雖然加密可以依個案來處理,但資料分類則不行,所有資料都應該仔細分類。您有哪些資料要存放在儲存容器當中?是否需要加密?這些都是必須事先回答的問題。由於雲端資安狀態管理 (CSPM) 技術不應能夠存取您的資料 (就連雲端廠商也不行),因此企業必須自行判斷其資料所需的加密等級。企業必須審視自己是否需要做這類評估,以及自己是否充分掌握雲端內部的可視性。
整體而言,我們報告中所列的高嚴重性組態設定錯誤都可能帶來嚴重後果,且絕大部分都是因為他們可能導致資料外洩。而資料外洩的後果包括:商譽損失、違反資料隱私法規,以及衝擊營運。
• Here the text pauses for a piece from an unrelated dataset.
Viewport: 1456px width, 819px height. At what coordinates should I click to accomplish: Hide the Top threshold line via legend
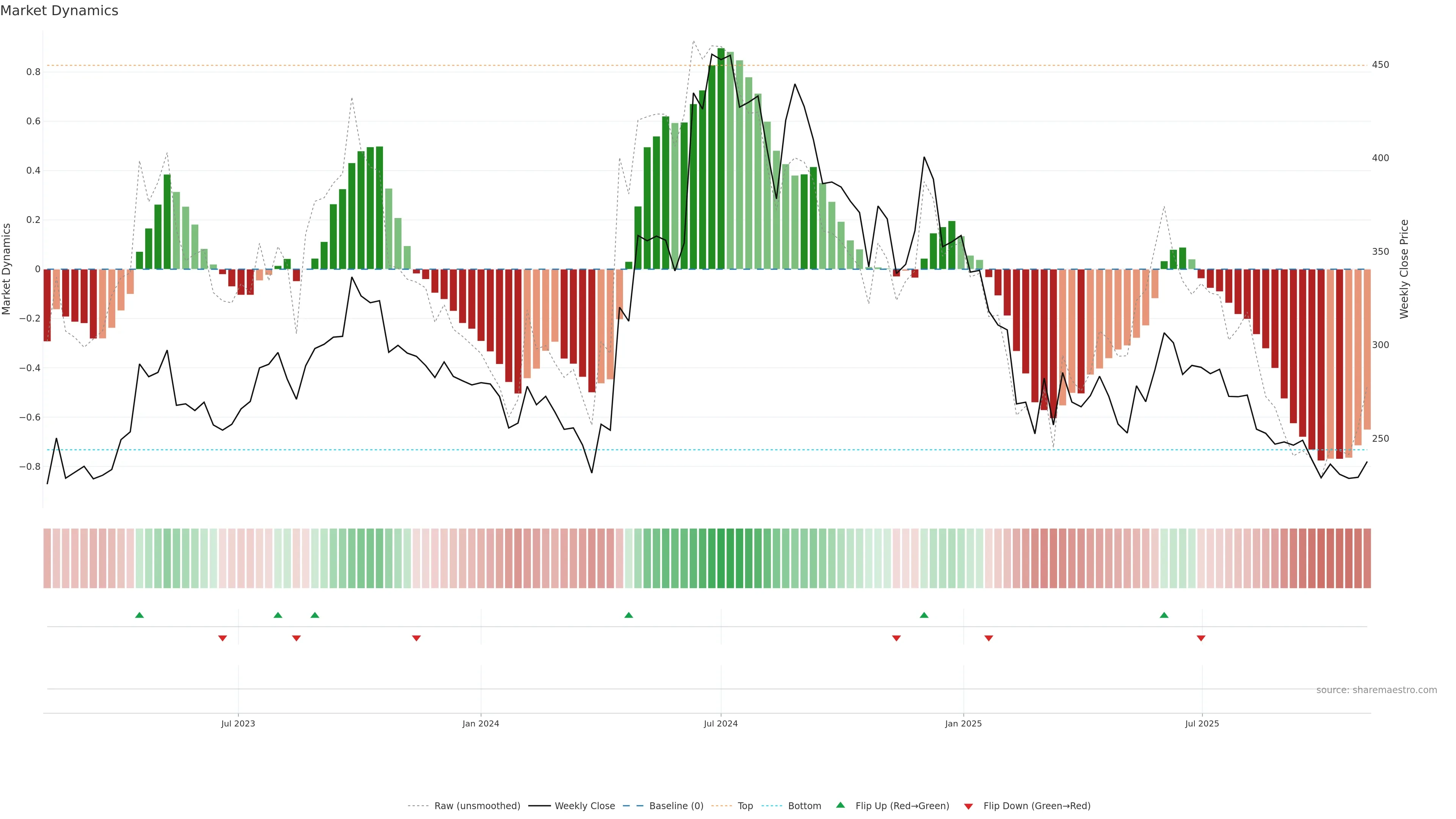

對企業機構來說,資料外洩最壞的情況就是業務損失。不論客戶和企業都希望其資料和智慧財產都受到嚴格的保護。所以一旦發生任何違反的情況,企業機構很可能會面臨商譽損失。
如何防範雲端組態設定錯誤?
所幸的是,組態設定錯誤是可以預防的,其實只要企業一開始就具備組態設定問題的資安意識,就能輕易避免那些針對組態設定錯誤的網路攻擊。儘管如此,我們仍建議您了解一下有哪些方法可以協助您防範雲端組態設定錯誤。
將防護自動化
自動化與可視性是趨勢科技在今日客戶雲端環境當中看到的首要問題。雖然業界確實具備可以協助企業安全移轉至雲端的專業人才,但這類人才的數量卻不足。DevOps 團隊正以突破以往的速度加速程式開發,每天、甚至每小時就能推出一版新的應用程式,但資安團隊卻無法隨時跟上這樣的腳步。一個可讓資安團隊跟上的方法就是自動化並強化防護。採用軟體定義基礎架構 (SDI)、基礎架構程式碼 (IaC)、即時更新的範本與容器,都能有助於防護的自動化與強化。
將法規遵循自動化
將法規遵循納入企業自動化流程的一環,應視為企業的基本政策。在這方面,雲端廠商已樹立了重要標竿,雲端資安必須超越各種全球標準,並考量雲端供應商本身的要求,此外還要納入企業所屬產業的最佳實務原則。
讓員工學習新技能
雲端與 DevOps 正在高速發展,然而網路資安卻並未深植於學生或未來程式設計師的心中。程式設計師在開發程式時並不會特別留意資安的問題,因此經常出現一些資安相關的程式錯誤 (bug)。所以,採用 IaC 和 SDI,並將 CSPM 整合至 DevOps 流程當中,都有助於解決這項困境。簡單來說,讓員工學習新的技能可確保他們從設計階段就將資安納入考量。俗話說得好,「往上游移動」確實是件好事,但更好的是「從上游開始做起」。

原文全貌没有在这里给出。